A one-season revival was done in 1986–87 as The New CrossWits, hosted by David Sparks. The new version used color-coded puzzles, depending on whether the solution was a person, place or thing.
Game Show Tropes in use:
- Bonus Round: The Crossfire round, where the winning contestant and one celebrity teammate had 60 seconds to solve a themeless 10-word puzzle. Getting all 10 won a grand prize. For the revival, a team successful here won a trip, then got to play a 1-in-3-chance game for a car.
- The Announcer: The original series altered duties among veteran announcers Jay Stewart and John Harlan, and then-disc jockey Jerry Bishop (currently the announcer on Judge Judy). Michelle Roth was announcer on the revival.
- Game Show Host: Jack Clark, then David Sparks.
- Lovely Assistant: Jerri Fiala in the original.
- Studio Audience
- Rules Spiel: Handled, rather oddly, by Roth in the revival.
- Think Music: Used during the "seven second conference" in the main game.

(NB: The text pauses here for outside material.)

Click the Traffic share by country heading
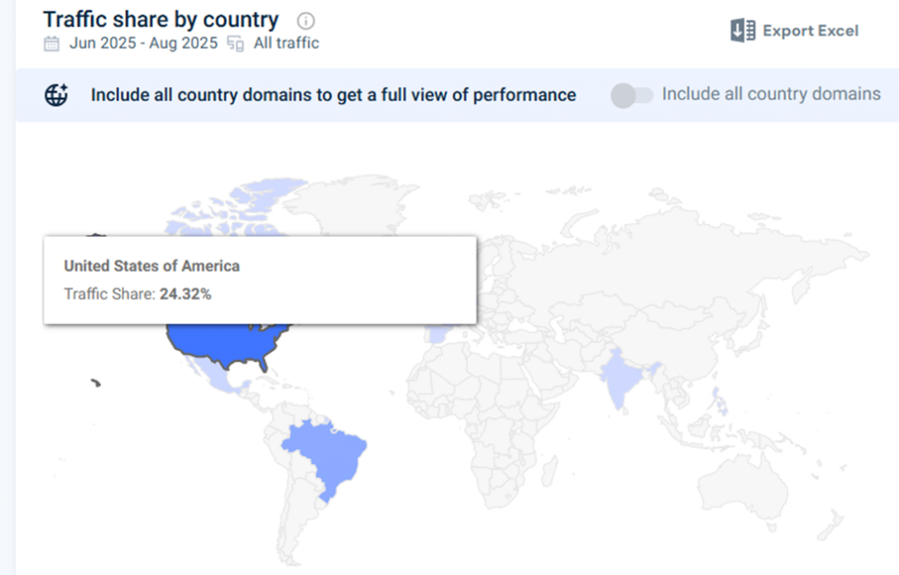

- Crossword Puzzle: The main premise of the game.
- A Day in the Limelight: Jerri played as a celebrity for one week, with Kitty Hilton (then-wife of game show announcer Bob Hilton) performing puzzleboard duties.
- Jerkass: During one week, Alan Sues wanted to play the Bonus Round, but wasn't picked until Friday...at which point he stood silent the entire time and didn't help the contestant at all.
- Pilot: Two were done in 1966(!) called Crossword, with just one celebrity per team. The host was George Fenneman, who is visibly uncomfortable and unrehearsed on Pilot A (with Michael Landon and Carolyn Jones) but more in control for Pilot B (with Tippi Hedren and Paul Lynde).